インタビューによれば、「クリアチュア」は25分くらい、「ホワイト・シャドウ」は50分くらいの作品。ということは、Aプロは2時間くらいで終わりそうだな〜、と。Bプロの「マリー・アントワネット」は、ド・バナがルテステュのために振付けた作品だそうです。それを見てルグリは振付家としてのド・バナに注目したということなので、これもまた楽しみになってきました。
  →NBS

で、リハーサル写真は第2回目。

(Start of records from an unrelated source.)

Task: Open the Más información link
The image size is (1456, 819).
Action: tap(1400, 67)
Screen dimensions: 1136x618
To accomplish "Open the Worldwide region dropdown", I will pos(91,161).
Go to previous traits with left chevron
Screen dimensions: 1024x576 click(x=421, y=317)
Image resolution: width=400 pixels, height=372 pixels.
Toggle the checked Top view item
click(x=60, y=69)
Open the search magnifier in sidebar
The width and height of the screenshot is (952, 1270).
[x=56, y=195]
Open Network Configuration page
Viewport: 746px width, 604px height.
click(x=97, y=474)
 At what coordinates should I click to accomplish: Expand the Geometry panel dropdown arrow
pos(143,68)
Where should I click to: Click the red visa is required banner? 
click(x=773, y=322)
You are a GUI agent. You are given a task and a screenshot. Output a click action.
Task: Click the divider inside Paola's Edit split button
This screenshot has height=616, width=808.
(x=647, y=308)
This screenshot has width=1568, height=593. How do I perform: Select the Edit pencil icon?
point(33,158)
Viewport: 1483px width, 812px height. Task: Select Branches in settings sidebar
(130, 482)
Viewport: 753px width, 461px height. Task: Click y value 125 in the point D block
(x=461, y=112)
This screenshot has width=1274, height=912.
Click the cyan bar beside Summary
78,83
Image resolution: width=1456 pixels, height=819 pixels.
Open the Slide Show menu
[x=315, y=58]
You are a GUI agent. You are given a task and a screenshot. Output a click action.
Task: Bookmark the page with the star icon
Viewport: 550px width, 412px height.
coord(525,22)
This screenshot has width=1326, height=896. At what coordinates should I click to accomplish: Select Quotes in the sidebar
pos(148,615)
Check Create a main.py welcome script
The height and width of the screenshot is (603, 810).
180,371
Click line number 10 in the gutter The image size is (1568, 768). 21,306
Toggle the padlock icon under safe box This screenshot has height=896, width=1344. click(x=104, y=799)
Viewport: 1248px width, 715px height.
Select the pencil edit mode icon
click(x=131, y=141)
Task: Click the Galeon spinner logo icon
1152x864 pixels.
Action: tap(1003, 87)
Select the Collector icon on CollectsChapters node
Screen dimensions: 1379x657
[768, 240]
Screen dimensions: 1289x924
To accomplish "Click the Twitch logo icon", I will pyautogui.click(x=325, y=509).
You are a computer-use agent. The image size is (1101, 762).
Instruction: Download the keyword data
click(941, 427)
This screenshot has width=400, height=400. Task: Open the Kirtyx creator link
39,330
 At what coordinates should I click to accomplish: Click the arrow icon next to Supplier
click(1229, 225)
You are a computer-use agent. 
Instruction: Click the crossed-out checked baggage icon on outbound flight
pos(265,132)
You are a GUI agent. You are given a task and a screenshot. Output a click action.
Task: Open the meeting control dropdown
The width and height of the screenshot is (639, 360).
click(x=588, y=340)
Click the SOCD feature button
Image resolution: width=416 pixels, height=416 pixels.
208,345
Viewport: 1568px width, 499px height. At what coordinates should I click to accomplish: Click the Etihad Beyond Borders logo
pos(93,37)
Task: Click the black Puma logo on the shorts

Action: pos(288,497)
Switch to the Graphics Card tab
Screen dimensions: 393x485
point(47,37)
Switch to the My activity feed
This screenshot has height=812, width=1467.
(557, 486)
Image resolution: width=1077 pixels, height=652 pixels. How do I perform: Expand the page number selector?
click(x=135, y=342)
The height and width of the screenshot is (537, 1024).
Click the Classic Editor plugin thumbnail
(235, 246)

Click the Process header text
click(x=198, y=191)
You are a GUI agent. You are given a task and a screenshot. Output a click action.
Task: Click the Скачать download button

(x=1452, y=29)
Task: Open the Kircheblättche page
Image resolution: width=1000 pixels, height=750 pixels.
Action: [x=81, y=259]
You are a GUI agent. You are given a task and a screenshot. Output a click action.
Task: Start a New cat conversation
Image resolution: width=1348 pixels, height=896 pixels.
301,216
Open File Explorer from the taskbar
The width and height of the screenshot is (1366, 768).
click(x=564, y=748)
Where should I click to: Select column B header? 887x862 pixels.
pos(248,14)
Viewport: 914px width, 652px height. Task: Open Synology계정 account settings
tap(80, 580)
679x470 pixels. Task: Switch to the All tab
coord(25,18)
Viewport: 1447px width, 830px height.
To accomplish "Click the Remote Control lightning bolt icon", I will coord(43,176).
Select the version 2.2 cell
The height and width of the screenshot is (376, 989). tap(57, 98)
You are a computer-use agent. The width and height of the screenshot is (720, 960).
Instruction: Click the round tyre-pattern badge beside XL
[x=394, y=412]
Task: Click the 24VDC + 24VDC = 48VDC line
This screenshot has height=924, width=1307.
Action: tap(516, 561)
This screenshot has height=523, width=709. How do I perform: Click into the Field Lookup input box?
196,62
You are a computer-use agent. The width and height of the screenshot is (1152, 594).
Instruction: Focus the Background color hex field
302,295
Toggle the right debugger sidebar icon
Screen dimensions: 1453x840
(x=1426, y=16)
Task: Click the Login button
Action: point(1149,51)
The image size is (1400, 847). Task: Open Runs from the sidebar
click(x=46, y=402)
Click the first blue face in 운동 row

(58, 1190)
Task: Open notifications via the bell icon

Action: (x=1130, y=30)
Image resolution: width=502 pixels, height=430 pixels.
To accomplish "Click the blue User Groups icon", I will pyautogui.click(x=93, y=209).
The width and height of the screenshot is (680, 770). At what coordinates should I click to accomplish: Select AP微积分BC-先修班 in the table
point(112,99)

「ホワイト・シャドウ」の出演者は23人だそうです。

ルグリ、ド・バナ、吉岡美佳、上野水香、西村真由美
松下裕次、氷室友、小笠原亮、宮本祐宜、岡崎隼也
高木綾、奈良春夏、川島麻実子
コール・ド・バレエ 10名

ルグリと西村さんのパ・ド・ドゥ、ド・バナと水香さんのパ・ド・ドゥ、そしてルグリとド・バナのパ・ド・ドゥなど、13景で構成されるとのとこと。ルグリと西村さんの組み合わせって、素敵そうですよね〜(♪)。
  →NBS

ちょっと話は変わりますが、シンフォニア岩国のサイトに、佐伯さんと松下さんのコメントが載りました。スペシャル・トークとストレッチ講座のレポートもあります。